God this is depressing. Not the product itself, but the need for it. That software has failed to be programmable to such a degree that a promising approach is rendering the GUI and analysing the resultant image with an AI model. It's insane that we have to treat computers as fax machines, capable only of sending hand-written forms over a network. The gap between how people use computers and the utility they could provide is massive.

suchintan
3 replies
19h31m

Actually this kind of stuff is super exciting -- we don't need to depend on companies exposing APIs for their website -- we can just use something like Skyvern instead!

mderazon
0 replies
5h22m

Two ways of looking at it. I guess what the OP is saying is that if there was an agreed upon standard for semantically understanding these pages without having to use these sophisticated methods, it would be much easier

darepublic
0 replies
2h2m

I have been interested in doing something similar for a while. I also think this has a lot of potential as the core of a virtual assistant.

James_K
0 replies
17h31m

You could still use Skyvern if they exposed an API.

kevmo314
3 replies
19h33m

On the contrary! Isn't it neat that we now have a unified API that both humans and computers can consume?

croes
1 replies
17h5m

Good luck debugging any errors

ignoramous
0 replies
6h2m

The world is governed by probabilities. What more could go wrong if algorithms did too? /s

James_K
0 replies
17h12m

No, because we already have a machine API. If you want to write an application, you need to write something a computer can understand. So a computer-usable API is always created. It takes additional effort to hide that functionality behind a interface. The process we have now is: machine → GUI → image processing → generative AI. The interface we could have is: machine → machine. It would take no extra effort to do this. It would just need some slight changes in organisation. In fact it is easier at every level. If you separate logic from interface, you end up with an architecture that is a set of functions (a library) into which you can interface programmatically, or with a GUI, or by any other means. Separating code like this (MVC) is good practice and allows for a range of different interfaces to be created to the same functionality. It is also easier for an engineering perspective and produces a better product. Think of git. There are hundreds of different interfaces created to the functionality git provides. All software should be structured like this (though perhaps by means of a library rather than a shell interface).

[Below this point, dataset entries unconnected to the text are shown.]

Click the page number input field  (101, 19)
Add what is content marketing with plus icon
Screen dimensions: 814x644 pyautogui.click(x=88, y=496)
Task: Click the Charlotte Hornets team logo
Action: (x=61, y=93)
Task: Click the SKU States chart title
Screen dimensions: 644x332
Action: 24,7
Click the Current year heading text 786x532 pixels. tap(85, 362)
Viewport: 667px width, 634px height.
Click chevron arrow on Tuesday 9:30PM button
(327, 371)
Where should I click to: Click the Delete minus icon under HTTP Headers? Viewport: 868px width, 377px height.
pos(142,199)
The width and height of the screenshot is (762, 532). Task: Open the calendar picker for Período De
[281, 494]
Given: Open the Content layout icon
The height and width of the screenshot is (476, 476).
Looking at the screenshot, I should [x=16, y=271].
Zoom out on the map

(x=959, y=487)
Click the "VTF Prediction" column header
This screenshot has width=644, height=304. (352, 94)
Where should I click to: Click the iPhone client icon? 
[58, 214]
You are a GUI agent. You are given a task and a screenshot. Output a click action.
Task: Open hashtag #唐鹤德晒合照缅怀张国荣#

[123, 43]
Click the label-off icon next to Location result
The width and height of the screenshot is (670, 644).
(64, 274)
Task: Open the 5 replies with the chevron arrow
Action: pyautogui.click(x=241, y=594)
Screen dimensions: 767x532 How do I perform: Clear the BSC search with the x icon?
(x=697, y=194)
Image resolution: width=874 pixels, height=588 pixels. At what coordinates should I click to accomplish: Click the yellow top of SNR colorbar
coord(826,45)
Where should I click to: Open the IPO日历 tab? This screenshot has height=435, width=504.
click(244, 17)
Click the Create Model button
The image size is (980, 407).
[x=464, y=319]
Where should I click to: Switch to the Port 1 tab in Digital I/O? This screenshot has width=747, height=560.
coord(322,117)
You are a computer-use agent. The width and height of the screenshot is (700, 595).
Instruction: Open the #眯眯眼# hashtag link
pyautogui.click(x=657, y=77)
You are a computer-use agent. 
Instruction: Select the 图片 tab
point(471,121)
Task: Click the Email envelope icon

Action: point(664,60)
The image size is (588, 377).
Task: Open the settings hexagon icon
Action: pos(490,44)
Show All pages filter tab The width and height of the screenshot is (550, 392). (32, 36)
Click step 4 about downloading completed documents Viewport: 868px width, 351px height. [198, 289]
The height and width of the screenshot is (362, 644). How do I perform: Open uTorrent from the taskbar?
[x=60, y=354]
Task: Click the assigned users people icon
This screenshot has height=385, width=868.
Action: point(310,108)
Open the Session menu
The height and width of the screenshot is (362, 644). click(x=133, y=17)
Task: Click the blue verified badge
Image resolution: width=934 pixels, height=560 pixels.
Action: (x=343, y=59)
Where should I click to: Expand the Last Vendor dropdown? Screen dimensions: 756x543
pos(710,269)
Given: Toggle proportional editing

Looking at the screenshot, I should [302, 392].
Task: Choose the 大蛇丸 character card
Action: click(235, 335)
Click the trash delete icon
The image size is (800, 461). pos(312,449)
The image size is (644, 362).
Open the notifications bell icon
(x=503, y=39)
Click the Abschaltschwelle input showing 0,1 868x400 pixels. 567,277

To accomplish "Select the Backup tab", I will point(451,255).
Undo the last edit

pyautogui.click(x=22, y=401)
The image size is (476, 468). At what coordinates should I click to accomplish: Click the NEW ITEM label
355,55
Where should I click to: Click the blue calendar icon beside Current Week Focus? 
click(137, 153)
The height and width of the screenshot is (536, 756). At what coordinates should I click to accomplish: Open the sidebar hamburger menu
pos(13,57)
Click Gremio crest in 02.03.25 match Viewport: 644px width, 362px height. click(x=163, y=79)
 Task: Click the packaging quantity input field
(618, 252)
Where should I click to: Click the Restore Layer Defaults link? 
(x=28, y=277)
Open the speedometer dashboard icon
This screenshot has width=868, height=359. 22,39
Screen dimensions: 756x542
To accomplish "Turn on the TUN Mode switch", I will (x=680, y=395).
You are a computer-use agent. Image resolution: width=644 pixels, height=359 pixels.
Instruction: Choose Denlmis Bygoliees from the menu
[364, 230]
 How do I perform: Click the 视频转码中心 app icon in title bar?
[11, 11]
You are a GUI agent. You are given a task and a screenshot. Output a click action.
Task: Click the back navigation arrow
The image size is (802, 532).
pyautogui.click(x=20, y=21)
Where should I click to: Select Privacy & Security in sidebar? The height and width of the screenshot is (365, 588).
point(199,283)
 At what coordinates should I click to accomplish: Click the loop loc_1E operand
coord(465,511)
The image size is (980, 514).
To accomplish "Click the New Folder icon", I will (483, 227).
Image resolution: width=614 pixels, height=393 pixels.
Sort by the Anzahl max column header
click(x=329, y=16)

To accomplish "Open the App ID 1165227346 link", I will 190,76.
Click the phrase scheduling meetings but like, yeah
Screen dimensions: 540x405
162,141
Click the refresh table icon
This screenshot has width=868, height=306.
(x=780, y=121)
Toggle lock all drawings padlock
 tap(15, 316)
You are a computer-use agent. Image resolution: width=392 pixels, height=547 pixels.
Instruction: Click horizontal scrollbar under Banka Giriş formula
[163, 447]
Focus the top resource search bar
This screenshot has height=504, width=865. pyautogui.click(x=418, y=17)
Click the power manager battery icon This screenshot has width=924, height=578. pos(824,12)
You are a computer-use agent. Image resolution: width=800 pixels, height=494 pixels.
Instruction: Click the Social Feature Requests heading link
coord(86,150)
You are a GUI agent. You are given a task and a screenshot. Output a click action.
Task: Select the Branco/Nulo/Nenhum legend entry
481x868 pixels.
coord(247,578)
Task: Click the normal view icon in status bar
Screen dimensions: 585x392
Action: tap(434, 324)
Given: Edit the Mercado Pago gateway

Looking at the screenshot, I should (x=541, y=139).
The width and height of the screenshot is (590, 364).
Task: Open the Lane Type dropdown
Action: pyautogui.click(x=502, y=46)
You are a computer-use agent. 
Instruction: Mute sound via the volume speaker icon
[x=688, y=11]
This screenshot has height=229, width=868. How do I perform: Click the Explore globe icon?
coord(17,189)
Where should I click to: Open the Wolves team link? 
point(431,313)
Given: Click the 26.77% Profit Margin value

I should add that this is a particularly grim prospect from a software engineering perspective. It makes me imagine a future where no one bothers exposing a stable API to anything, so the only way to interact with other people's code is using an AI middle-man.

is_true
6 replies
1d

Weeks to automate something? Anyone experienced would be able to automate most workflows in a couple of days top.

suchintan
3 replies
1d

You're right -- we should have written days to weeks.

What's interesting here is that large companies like UI Path charge thousands of dollars to build a single robot for companies.. I wonder if that large up-front expense will still be necessary in this new world

is_true
2 replies
21h37m

That's crazy. We usually create robots and most of the time we charge less than a thousand USD.

We have a lot of tooling in place now so most things take minutes. The harder step is getting the data in the client's infrastructure

suchintan
1 replies
21h20m

When you say "getting the data in the client's infrastructure", do you mean self-hosting the robots? or something else?

is_true
0 replies
18h26m

No. Getting the data on the client's DB, filestore, or similar. For some ERPs we create insert queries, others have import functions.

dang
1 replies
23h36m

I've edited the text above to say "days or even weeks".

suchintan
0 replies
23h32m

thank you!!

mosselman
5 replies
1d1h

If I were to build some custom GPT powered thing for this. Is there a similar project I can use with a command line interface or some programmatic interface?

keremyilmaz
4 replies
1d1h

Skyvern is actually an API-first product! The UI we built is mainly for simplicity and being able to debug the steps our agent takes.

You can easily copy sample curl requests through our UI. Feel free to check out the quickstart on our GitHub and let us know if you have any questions.

mosselman
3 replies
1d

Thanks I will check it out.

Any idea on pricing/business model?

msikora
1 replies
18h22m

Wait, this is not Open Source??

suchintan
0 replies
23h33m

We tend to charge per request our users send us.. although the exact amount depends a lot on the exact task you want to run. Want to send Skyvern on a 40+ page journey to answer a question? It's a bit more expensive than just navigating to a page and extracting information

I'd love to chat about your use-case. Happy to follow-up over email (suchintan@skyvern.com) or over a quick call (https://meetings.hubspot.com/suchintan)

suchintan
3 replies
22h52m

Saw the launch yesteday. Love all of the excitement in the space!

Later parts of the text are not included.